Building the foundation for running extra-large language models
Key Points
- Prefill–decode disaggregation cut tail latencies and improved intertoken throughput
- x-session-affinity prompt caching raised cache hit ratio from ~60% to ~80%
- Infire: multi-GPU support, lower memory overhead, and <20s cold starts
Summary
Cloudflare describes the engineering and architecture changes used to run extra-large open-source LLMs (example: Kimi K2.5) on Workers AI. Key improvements include prefill–decode (PD) disaggregation with token-aware load balancing, prompt/session caching (x-session-affinity), cross‑GPU KV‑cache sharing using Mooncake and NVMe extension, speculative decoding with a smaller draft model (EAGLE‑3), and Infire — a Rust inference engine with multi‑GPU, low‑memory overhead, and fast cold‑starts.
These changes target agentic workloads that are input‑heavy and require fast tool calls and long contexts. The result: 3x intertoken throughput improvement, lower tail latencies, higher cache hit ratios, and better hardware utilization.
Key Points
-
Prefill–decode disaggregation
- Separate prefill (compute bound) and decode (memory bound) onto different servers so they can be tuned/scaled independently.
- Requires a load balancer that rewrites/merges decode stream responses and performs token‑aware load balancing across endpoint pools.
- Observed p90 time‑per‑token improved from ~100 ms to ~20–30 ms at scale.
-
Prompt caching and session affinity
- Use x-session-affinity header to route requests to existing cached input tensors; Cloudflare incentivizes use with discounted cached tokens.

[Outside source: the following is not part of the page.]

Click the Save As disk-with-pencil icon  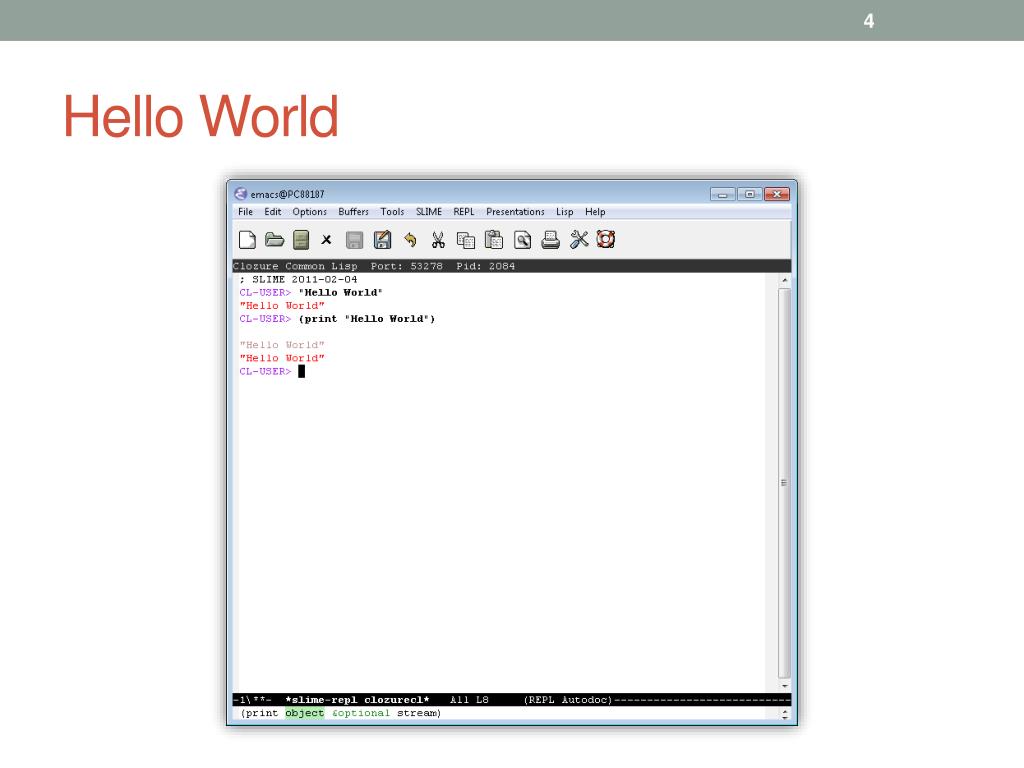pos(382,240)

- Worked best with agent harnesses (e.g., OpenCode); cache hit ratio improved from ~60% to ~80% during peaks.
- Recommendation: clients should emit session affinity to reduce recompute and GPU count.
-
KV‑cache sharing and storage tiering
- Leverage Mooncake Transfer Engine (RDMA: NVLink / NVMe over Fabric) + Mooncake Store to move KV caches across nodes and extend cache to NVMe.
- Integration with LMCache/HiCache enables reusing prefilled caches without strict session‑aware routing inside a cluster.

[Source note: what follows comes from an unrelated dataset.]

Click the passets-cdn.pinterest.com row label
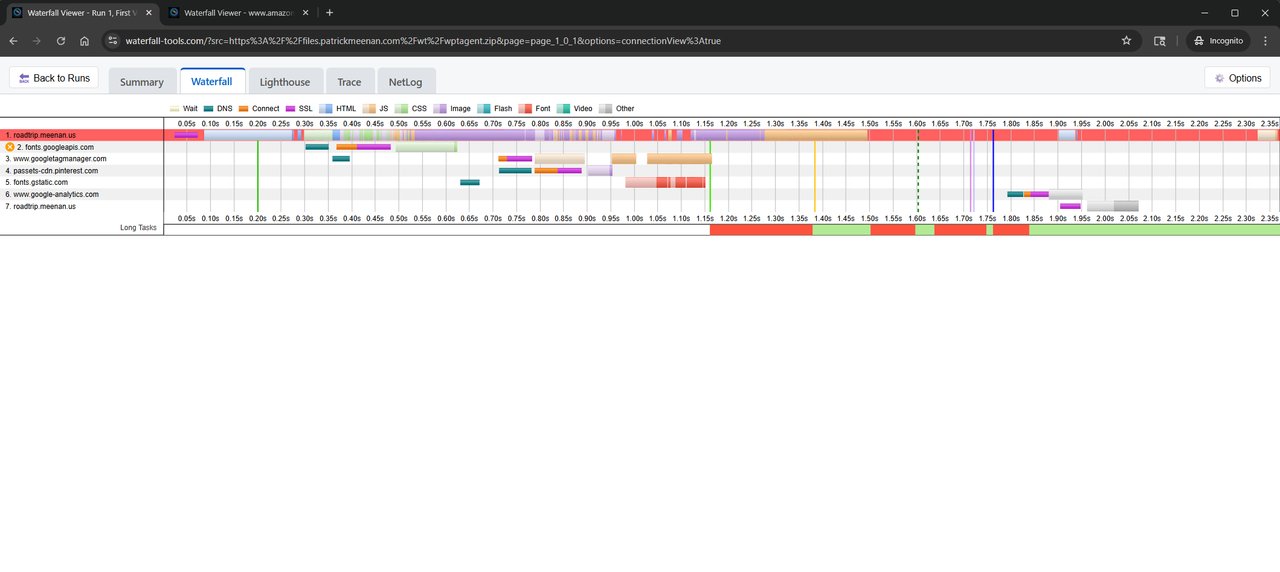This screenshot has width=1280, height=572. 54,171
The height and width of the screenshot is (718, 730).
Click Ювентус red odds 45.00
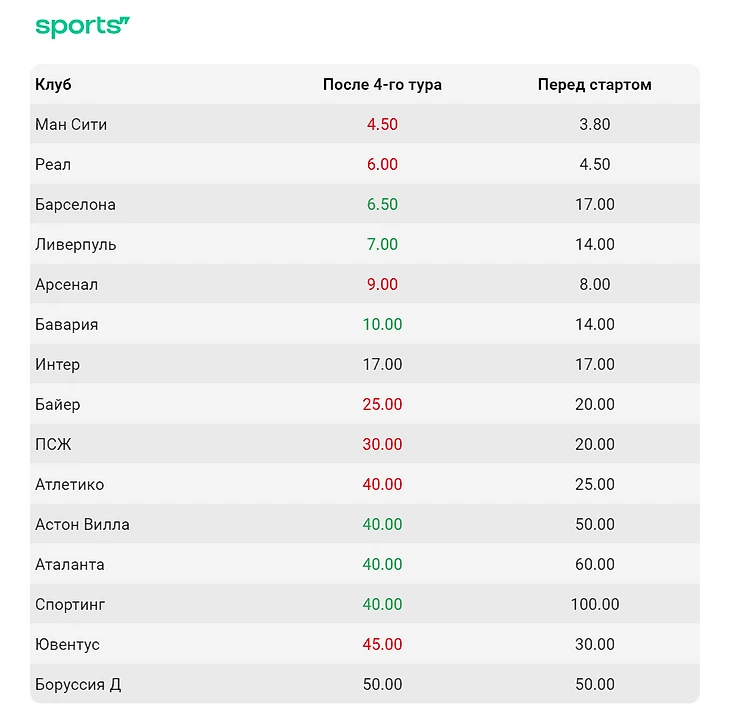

- Result: longer session retention in cache and more even load balancing.
-
Speculative decoding
- Use a smaller draft model (EAGLE‑3) to propose multiple future tokens per forward pass; target model validates choices to reduce compute cost.

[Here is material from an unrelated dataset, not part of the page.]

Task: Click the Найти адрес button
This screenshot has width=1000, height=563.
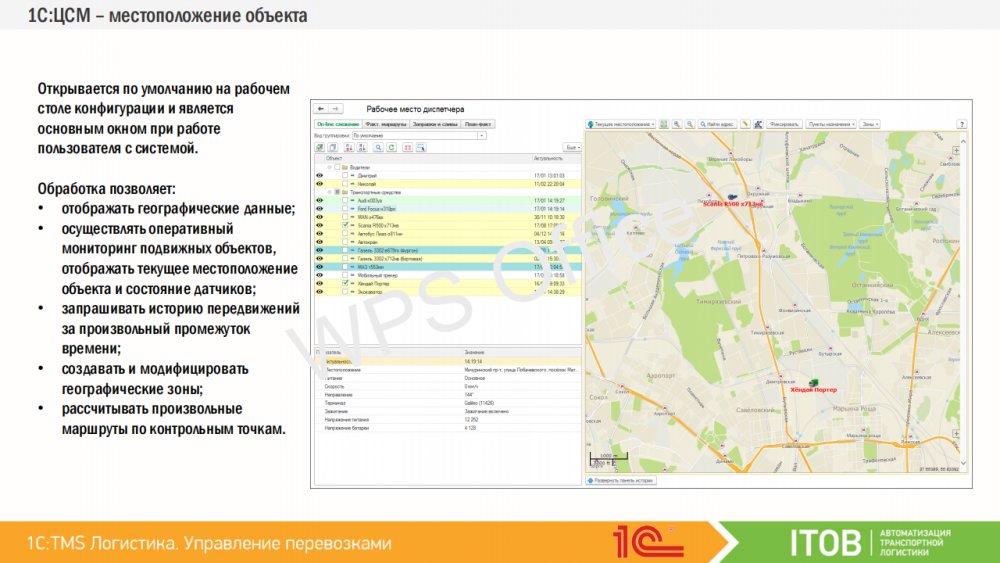Action: (x=718, y=124)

- Tuning knob: number of future tokens from the draft model — tradeoff between throughput and rejection rate.
- Especially effective for predictable, structured outputs and frequent tool calls.
-
Infire inference engine
- Rust-based engine extended for multi‑GPU (pipeline, tensor, expert parallelism) and optimized for low activation/memory overhead.
- Enables running large models (e.g., Kimi K2.5 on 8x H100) with extra GBs left for KV cache; example: Llama 4 Scout on 2x H200 with >56 GiB free for cache.
- Faster cold starts (<20 s), and up to ~20% higher tokens/sec on unconstrained systems.
-
Practical guidance for engineers
- For input‑heavy/agent workloads, prioritize PD disaggregation and prompt caching on clients.
- Add x-session-affinity to harnesses to reduce GPU requirements and lower latency.
- Use KV‑sharing (RDMA/Mooncake) and NVMe spillover to increase cache lifetime and balance within clusters.
- Tune speculative decoding token lookahead per model and workload to maximize throughput without undermining quality.
This foundation is designed to let teams run extra‑large models more efficiently across heterogeneous hardware while keeping tail latencies and cost under control.